> [YOUR TASK]: Copy out the records word for word, beginning with the line that contains "You are a computer-use agent. The image" and continuing through the line that contains "point(400,714)", both included.

> [TASK MATERIAL]:
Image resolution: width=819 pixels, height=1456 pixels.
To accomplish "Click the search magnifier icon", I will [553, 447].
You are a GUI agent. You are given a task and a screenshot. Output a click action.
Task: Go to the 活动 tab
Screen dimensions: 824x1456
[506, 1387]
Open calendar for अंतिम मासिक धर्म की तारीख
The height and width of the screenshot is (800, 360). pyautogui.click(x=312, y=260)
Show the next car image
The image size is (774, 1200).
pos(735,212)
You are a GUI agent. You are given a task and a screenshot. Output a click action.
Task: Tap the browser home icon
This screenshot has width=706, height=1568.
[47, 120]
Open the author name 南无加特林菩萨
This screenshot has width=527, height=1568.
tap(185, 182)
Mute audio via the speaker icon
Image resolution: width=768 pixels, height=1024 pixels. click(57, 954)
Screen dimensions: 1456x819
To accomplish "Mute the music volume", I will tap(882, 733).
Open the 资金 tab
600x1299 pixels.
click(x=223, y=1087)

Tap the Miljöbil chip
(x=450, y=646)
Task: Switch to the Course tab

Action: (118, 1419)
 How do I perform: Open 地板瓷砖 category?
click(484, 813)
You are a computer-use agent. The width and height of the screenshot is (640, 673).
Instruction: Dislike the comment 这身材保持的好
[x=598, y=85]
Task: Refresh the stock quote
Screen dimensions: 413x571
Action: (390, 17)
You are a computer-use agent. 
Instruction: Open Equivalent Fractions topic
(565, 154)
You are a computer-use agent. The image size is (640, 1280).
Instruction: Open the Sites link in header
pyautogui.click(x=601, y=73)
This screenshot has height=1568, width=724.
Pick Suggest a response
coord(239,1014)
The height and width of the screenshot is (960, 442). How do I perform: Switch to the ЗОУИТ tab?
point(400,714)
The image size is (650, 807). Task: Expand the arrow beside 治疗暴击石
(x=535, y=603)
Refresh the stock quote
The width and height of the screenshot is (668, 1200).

> [OUTPUT BELOW]:
You are a computer-use agent. The image size is (640, 1280).
Instruction: Open the Sites link in header
pyautogui.click(x=601, y=73)
This screenshot has height=1568, width=724.
Pick Suggest a response
coord(239,1014)
The height and width of the screenshot is (960, 442). How do I perform: Switch to the ЗОУИТ tab?
point(400,714)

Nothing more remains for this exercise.